The previous day hadn't been any easier. I gave the group a head start Monday morning, and when I finally gave chase, I shook my head in disbelief at the hill I pointed the Ford up right out of Placerville. It leveled off a bit, rolled through the countryside, then another hill. And another. "I'll catch them soon," I thought. "They couldn't have gotten too far." When I caught them, they were already rolling into Jackson for lunch, more than 31 miles away.
Beyond Jackson the road narrowed. Leading into Angel's Camp and beyond, there was no shoulder, and more than one logging truck passed within inches of the riders. Just beyond an enormous bridge spanning New Melones Reservoir in Calaveras County, Kevin broke a spoke (more precisely, the spoke just popped while he was standing near the van at a rest point). We threw his bike in the back and raced into the setting sun toward Modesto, more than an hour away, for the nearest bike shop still open. Although not an exact replacement, the good folks at Fun Sport Bikes were able to make something fit on short notice to keep Kevin rolling. We went to sleep that night with a mixture of relief and regret, knowing that the trip was more than half way over.
I finished my coffee at Priest Station and met the crew in Groveland for lunch. Just beyond, Brendan flatted. Two flats and one mechanical in four days and over 250 miles — could be worse. Several miles later, we sat in the shade, just inside the Yosemite entrance. More than 6,100 feet of vertical had been surmounted already, with 24 miles to go for the day.
The last of those 24 — descending into Yosemite Valley, scrubbing over 2,000 feet of vert — were perhaps for the riders, and myself, of the most rewarding of the trip as we sank into the pines, impossibly massive granite walls rising above us. I blocked traffic so that they could make the most of the turns, carving with an entire lane at their disposal. And in return, I got to view a stunning panoramic descent in high definition, widescreen, via an E-350 windshield.

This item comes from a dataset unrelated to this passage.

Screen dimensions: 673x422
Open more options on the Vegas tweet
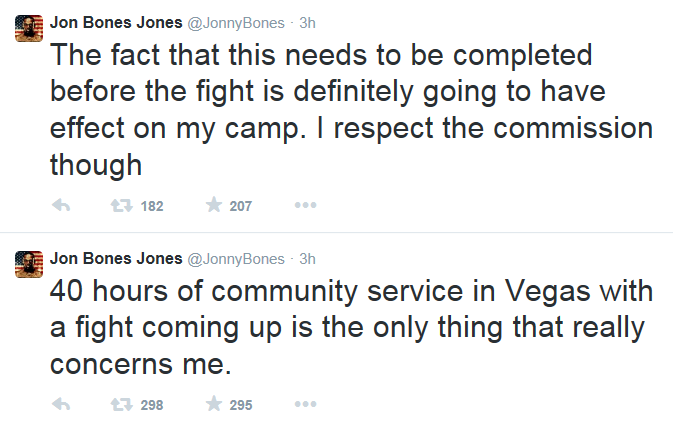[x=306, y=404]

That night, six dudes in plaid shirts ('resort casual' required a collar) dined in the Ahwahnee — a five-star restaurant in the historic hotel after which sets of The Shining were designed — while piano medleys of songs by the Doors, John Lennon and Led Zeppelin filled the grand hall. Behind the keys swayed a man in a tux, top button undone, bow tie slightly askew. I looked around and wondered if the stiffs and socialites recognized the tunes. Then I smiled. It didn't matter.
To be continued…
Like this exclusive Web content?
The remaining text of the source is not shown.